Core Idea
- OKRs (Objectives and Key Results) are a goal-setting framework that aligns teams around what matters most, enabling focus, accountability, and exponential growth.
- Objectives = what you want (inspirational); Key Results = how you measure it (specific, quantified, time-bound).
- OKRs replace vague annual plans and disconnected reviews with transparent, quarterly cycles that drive execution.
The Four Superpowers
- Focus & Commit: Set 3-5 objectives per quarter; ruthlessly say no to everything else; leaders must model public commitment.
- Align & Connect: Post all goals transparently; cascade top-down but allow ~50% bottom-up OKRs; break silos through visible cross-team dependencies.
- Track for Accountability: Weekly/monthly check-ins (not yearly reviews); adapt mid-cycle when markets shift; score 0.7-1.0 (0.7+ = success on stretch goals).
- Stretch for Amazing: Separate "committed" OKRs (must hit 100%) from "aspirational" ones (expect 70%); embrace calculated failure to unlock innovation.
How OKRs Actually Work
- Quarterly cadence balances agility and strategy better than annual planning.
- Leadership goes first: executives write and publicly commit to their own OKRs; this builds legitimacy and culture.
- Assign an OKR shepherd: one person enforces process, tracks compliance, keeps everyone honest.
- Score objectively: grade each Key Result 0.0-1.0; reflect quarterly on what worked; celebrate progress.

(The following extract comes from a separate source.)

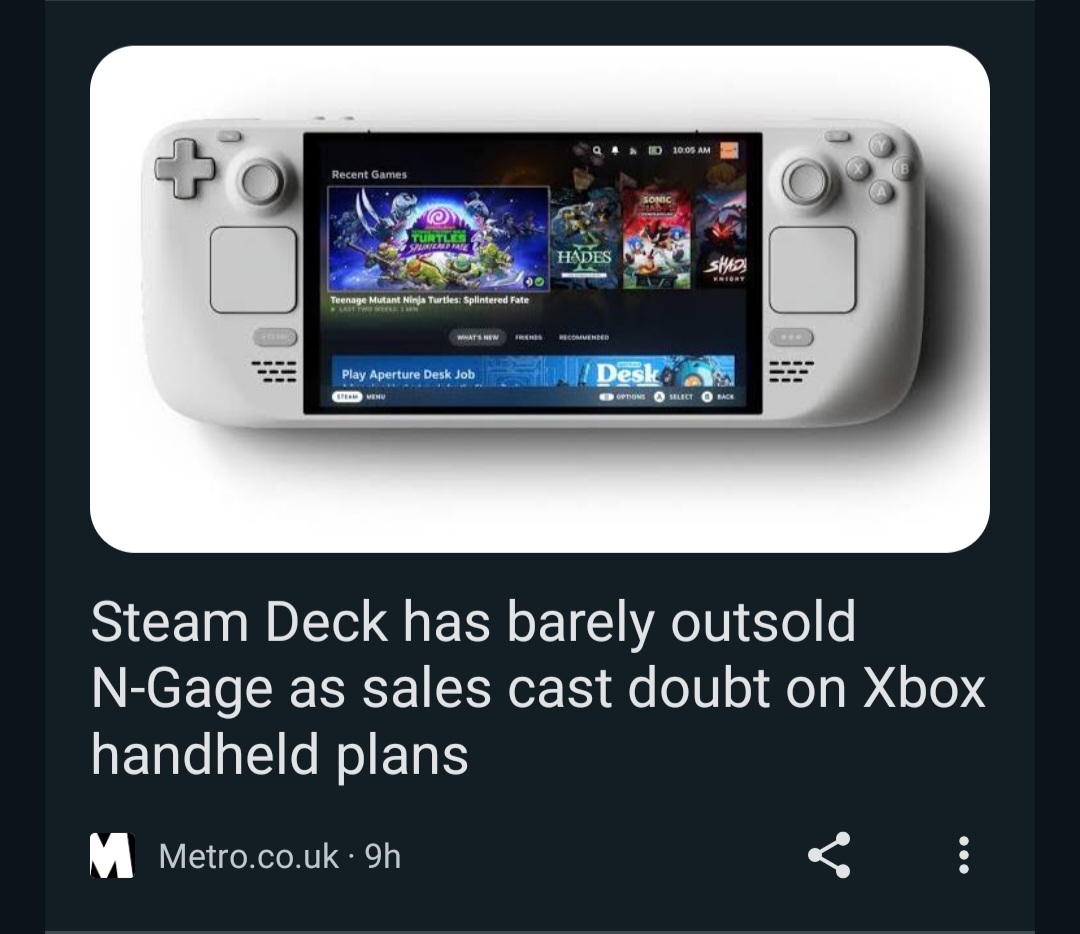Click the orange profile avatar on Deck screen

[x=729, y=150]
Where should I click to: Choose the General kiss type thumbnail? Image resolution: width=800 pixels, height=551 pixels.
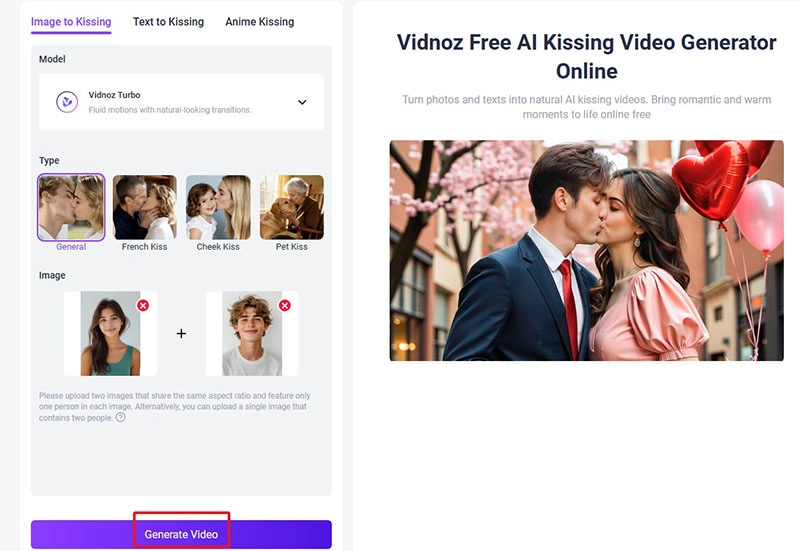coord(71,207)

- Decouple from pay: linking OKRs to bonuses breeds sandbagging and kills risk-taking; grade goals separately from compensation.
CFRs: The Human Side
- Conversations (weekly): 30-min one-on-ones focused on progress, blockers, and growth; manager listens 90%.

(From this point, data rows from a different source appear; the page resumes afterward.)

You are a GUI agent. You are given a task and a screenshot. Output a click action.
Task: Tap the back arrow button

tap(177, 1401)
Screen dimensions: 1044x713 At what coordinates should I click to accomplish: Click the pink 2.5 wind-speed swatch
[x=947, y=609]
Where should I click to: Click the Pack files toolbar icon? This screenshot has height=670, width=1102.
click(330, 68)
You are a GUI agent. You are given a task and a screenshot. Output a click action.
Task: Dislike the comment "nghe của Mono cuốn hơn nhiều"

- Feedback (continuous, peer-to-peer): real-time, specific input tied to OKR wins; can be anonymous.
- Recognition (frequent, visible): celebrate small wins and progress loudly, not just end goals.

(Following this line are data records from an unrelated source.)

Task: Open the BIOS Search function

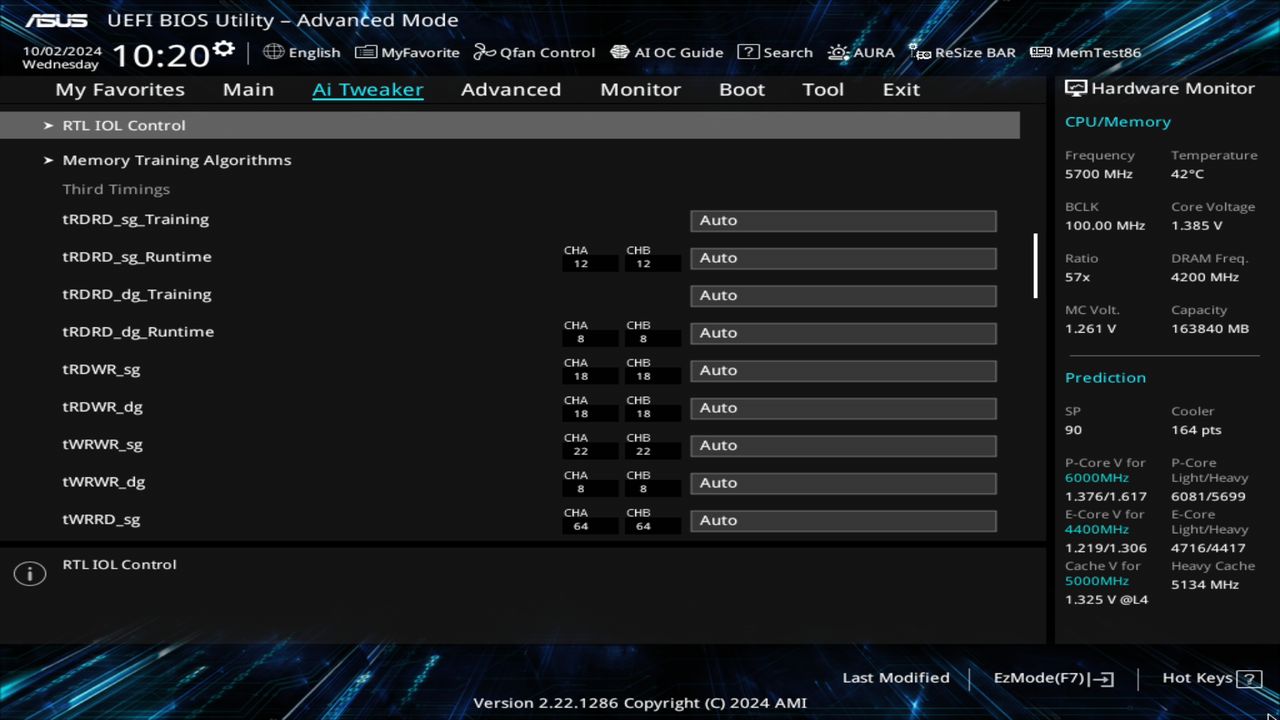Action: (775, 52)
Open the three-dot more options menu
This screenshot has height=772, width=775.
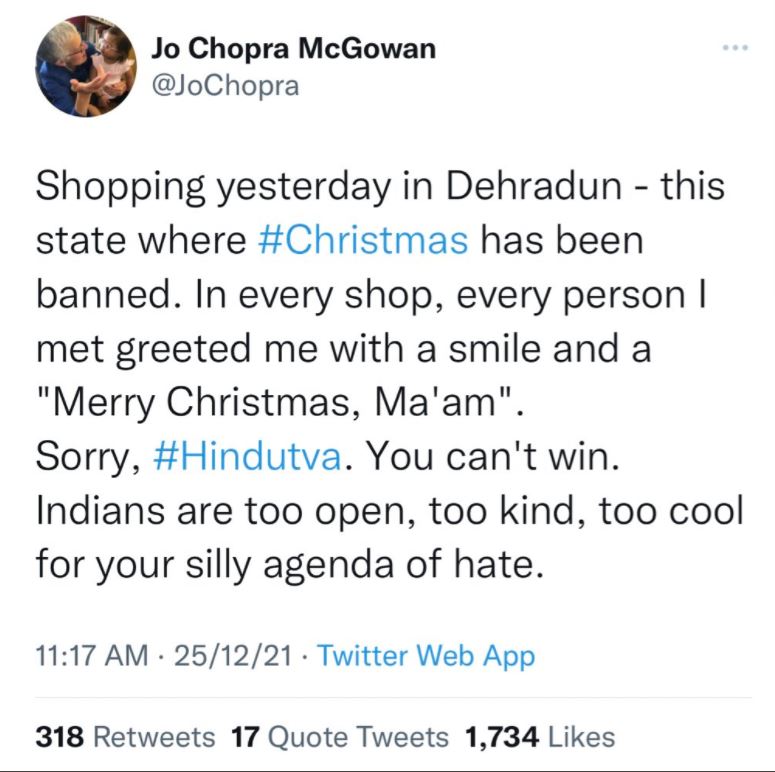point(736,48)
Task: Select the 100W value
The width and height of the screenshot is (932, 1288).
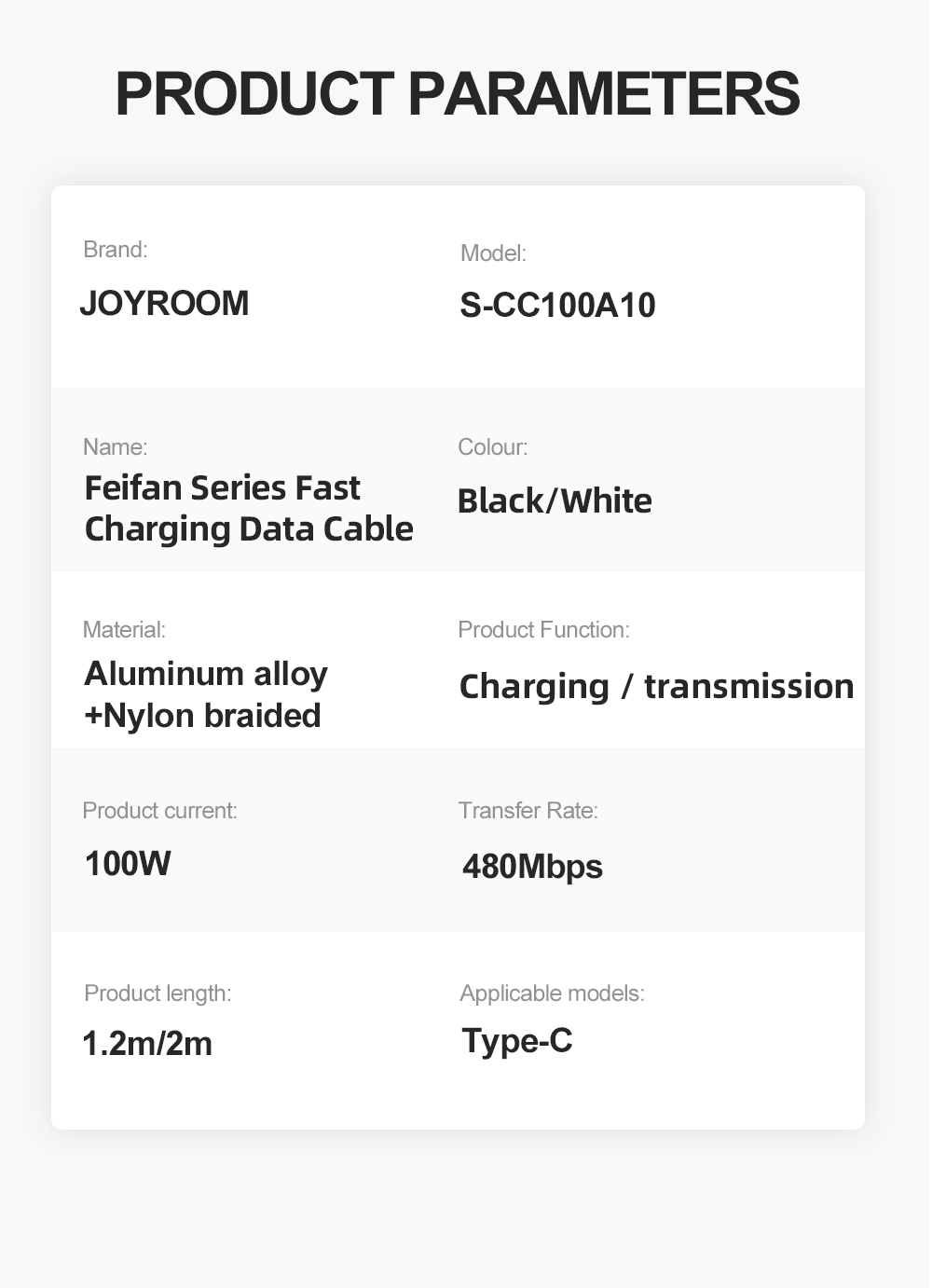Action: [128, 863]
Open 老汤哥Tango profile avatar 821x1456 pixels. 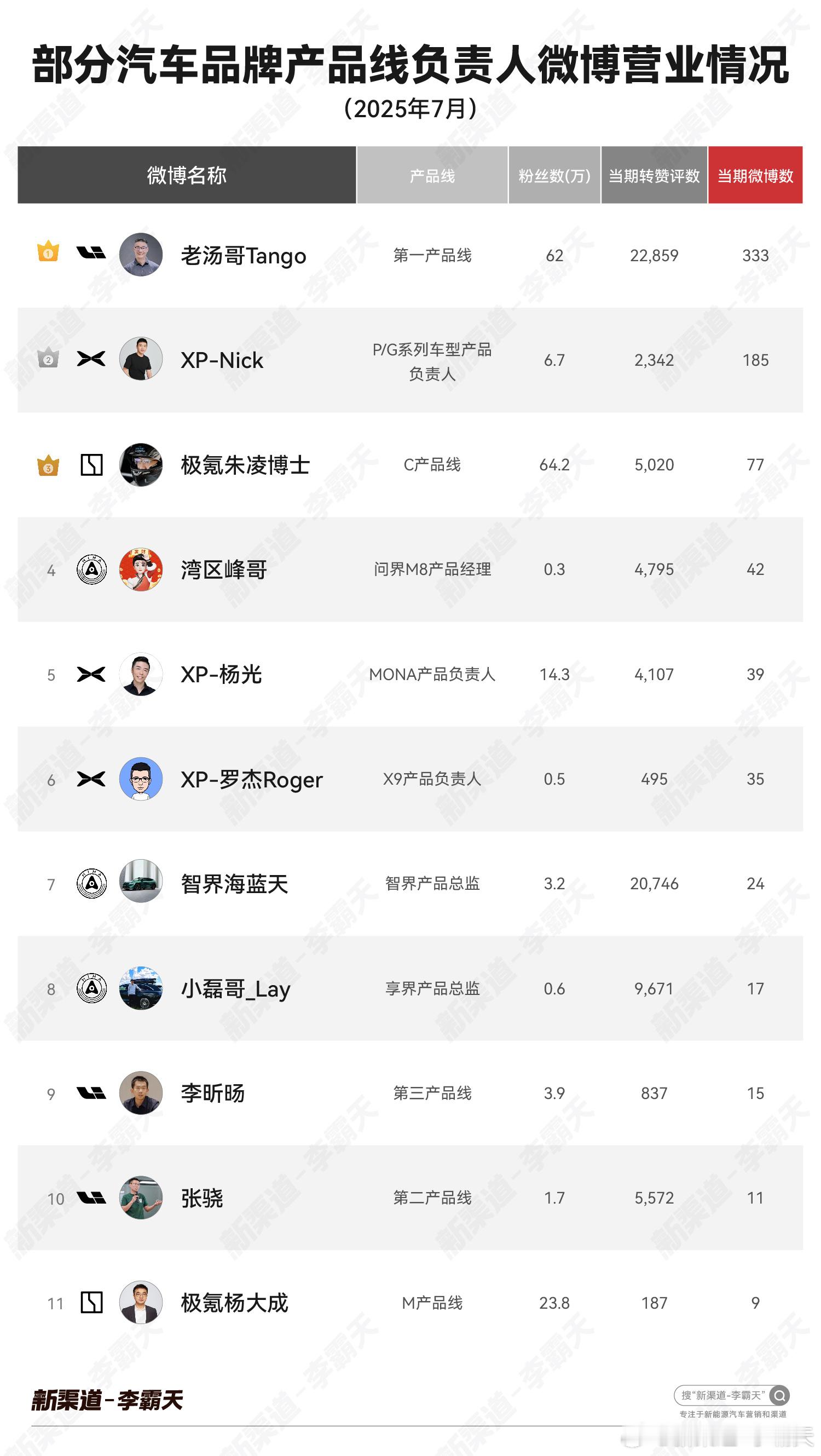[x=141, y=254]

- Replace annual performance reviews with continuous check-ins.
What to Avoid
- Too many OKRs: 3-5 per cycle; anything more dilutes focus.
- Vague language: "Improve X" fails; must be quantified ("Increase X by 25% by Q3").
- Top-down only: innovation dies without ground-level autonomy; enable 50% bottom-up ideas.
- Frozen OKRs: adapt mid-cycle when circumstances change.
Action Plan
- Pilot with leadership or one high-performing team for 2-3 cycles before company-wide rollout.
- Write top 3-5 company OKRs based on mission and biggest growth opportunities; make them bold.
- Get leadership buy-in: leaders write and publicly commit to their own OKRs first.
- Launch shared platform (BetterWorks, spreadsheet, etc.); make all goals visible across the org.
- Run weekly one-on-ones (30 min per direct report) focused on progress, blockers, and growth—tied to OKRs but conversational.
- Grade and reflect quarterly: score KRs objectively; celebrate wins; adjust for next cycle.
- Decouple OKRs from compensation: use 360 feedback and broader context for raises and bonuses.